Вечеринке не было конца. Как брокеры мы разделили свою клиентуру на более предприимчивых, которые следовали за нами в печально известный ночной клуб «Голодная утка», представлявший собой смесь в равных пропорциях из «Сумасшедшего Макса», «Уолта Диснея» и «Маркиза де Сада», и тех, кто требовал гарантированной доходности инвестиций. Таких мы оставляли в ночном клубе «Найт Флайт»[3] с более или менее профессиональными проститутками. В этом случае мы, по крайней мере, были уверены в том, что у этих клиентов не будет ужасной головной боли, что они не останутся без обуви и кошельков, проснувшись через 16 часов где-нибудь в Подмосковье.

Инвестирование в России было забавным, захватывающим и, главное, давало чувство причастности к закрытому клубу избранных. По мере надувания пузыря летом 1997 года ранние скептики вскоре оказывались неправы, потому цены продолжали расти. Когда многие капитулировали и покупали в последний момент, цены достигали очередного пика, и казалось, что единственный предел их роста — это небо. К сожалению, россиян на их собственную вечеринку не приглашали…

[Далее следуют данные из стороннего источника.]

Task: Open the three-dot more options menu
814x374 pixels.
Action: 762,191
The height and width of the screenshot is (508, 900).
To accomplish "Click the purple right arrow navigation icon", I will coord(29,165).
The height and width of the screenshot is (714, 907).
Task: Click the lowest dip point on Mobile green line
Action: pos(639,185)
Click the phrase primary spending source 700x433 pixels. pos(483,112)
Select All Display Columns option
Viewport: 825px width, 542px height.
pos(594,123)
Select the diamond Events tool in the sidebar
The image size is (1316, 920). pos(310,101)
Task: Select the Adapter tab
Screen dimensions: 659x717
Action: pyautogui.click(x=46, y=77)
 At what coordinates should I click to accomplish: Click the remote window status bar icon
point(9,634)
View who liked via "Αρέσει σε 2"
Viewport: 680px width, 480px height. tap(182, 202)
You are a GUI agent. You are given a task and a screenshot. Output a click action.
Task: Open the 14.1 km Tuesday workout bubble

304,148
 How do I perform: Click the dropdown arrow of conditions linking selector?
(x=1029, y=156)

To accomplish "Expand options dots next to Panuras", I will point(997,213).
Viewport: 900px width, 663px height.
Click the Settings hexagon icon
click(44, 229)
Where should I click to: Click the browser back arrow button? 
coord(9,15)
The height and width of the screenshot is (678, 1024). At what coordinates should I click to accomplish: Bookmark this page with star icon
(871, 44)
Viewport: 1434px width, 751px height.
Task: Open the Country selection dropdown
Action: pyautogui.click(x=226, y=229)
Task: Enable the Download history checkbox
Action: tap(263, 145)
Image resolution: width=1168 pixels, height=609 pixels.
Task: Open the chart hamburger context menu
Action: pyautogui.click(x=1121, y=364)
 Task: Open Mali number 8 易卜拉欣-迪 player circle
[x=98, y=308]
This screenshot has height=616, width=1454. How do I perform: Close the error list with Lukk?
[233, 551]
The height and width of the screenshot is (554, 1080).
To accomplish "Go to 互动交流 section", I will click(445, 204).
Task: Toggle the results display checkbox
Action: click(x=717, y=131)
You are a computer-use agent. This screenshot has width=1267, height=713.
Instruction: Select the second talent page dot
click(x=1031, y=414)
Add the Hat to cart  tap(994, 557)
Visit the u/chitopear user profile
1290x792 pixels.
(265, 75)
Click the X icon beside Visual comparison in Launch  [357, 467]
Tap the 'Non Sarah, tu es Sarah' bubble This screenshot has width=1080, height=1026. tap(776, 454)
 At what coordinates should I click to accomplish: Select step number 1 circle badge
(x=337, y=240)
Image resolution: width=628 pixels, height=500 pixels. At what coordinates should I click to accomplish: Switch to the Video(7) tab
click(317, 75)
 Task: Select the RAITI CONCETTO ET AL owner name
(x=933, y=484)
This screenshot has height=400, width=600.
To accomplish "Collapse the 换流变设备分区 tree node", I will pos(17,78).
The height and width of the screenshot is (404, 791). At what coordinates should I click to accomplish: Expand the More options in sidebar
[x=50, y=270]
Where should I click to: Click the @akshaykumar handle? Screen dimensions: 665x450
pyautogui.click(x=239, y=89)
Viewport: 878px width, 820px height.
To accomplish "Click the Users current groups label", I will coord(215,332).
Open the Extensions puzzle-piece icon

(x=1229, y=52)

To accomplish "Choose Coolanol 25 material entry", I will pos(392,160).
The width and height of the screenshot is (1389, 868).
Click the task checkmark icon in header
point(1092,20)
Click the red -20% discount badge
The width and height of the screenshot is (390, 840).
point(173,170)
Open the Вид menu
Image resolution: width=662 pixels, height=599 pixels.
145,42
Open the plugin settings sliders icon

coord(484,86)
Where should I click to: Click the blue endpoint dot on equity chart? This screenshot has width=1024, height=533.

Неустойчивая экономическая ситуация так и останется неустойчивой, если не предпринять мер к ее исправлению. Все рухнуло, несмотря на широко распространённое желание поверить, что всё могло пойти совершенно не так. Желание это было объяснимо: Россия казалась слишком большой, слишком важной, слишком ядерной, чтобы потерпеть неудачу. Но закон всемирного тяготения, в конце концов, оказался непреодолимым, и к весне 2008 года результат начал становиться очевидным.

вернуться

3

Будущим финансовым историкам следует отметить это как единственный случай в задокументированной истории, когда инвестиционные капиталы в размере миллиардов, наверное, десятков миллиардов [долларов], приходили на рынок через один бордель в центре города.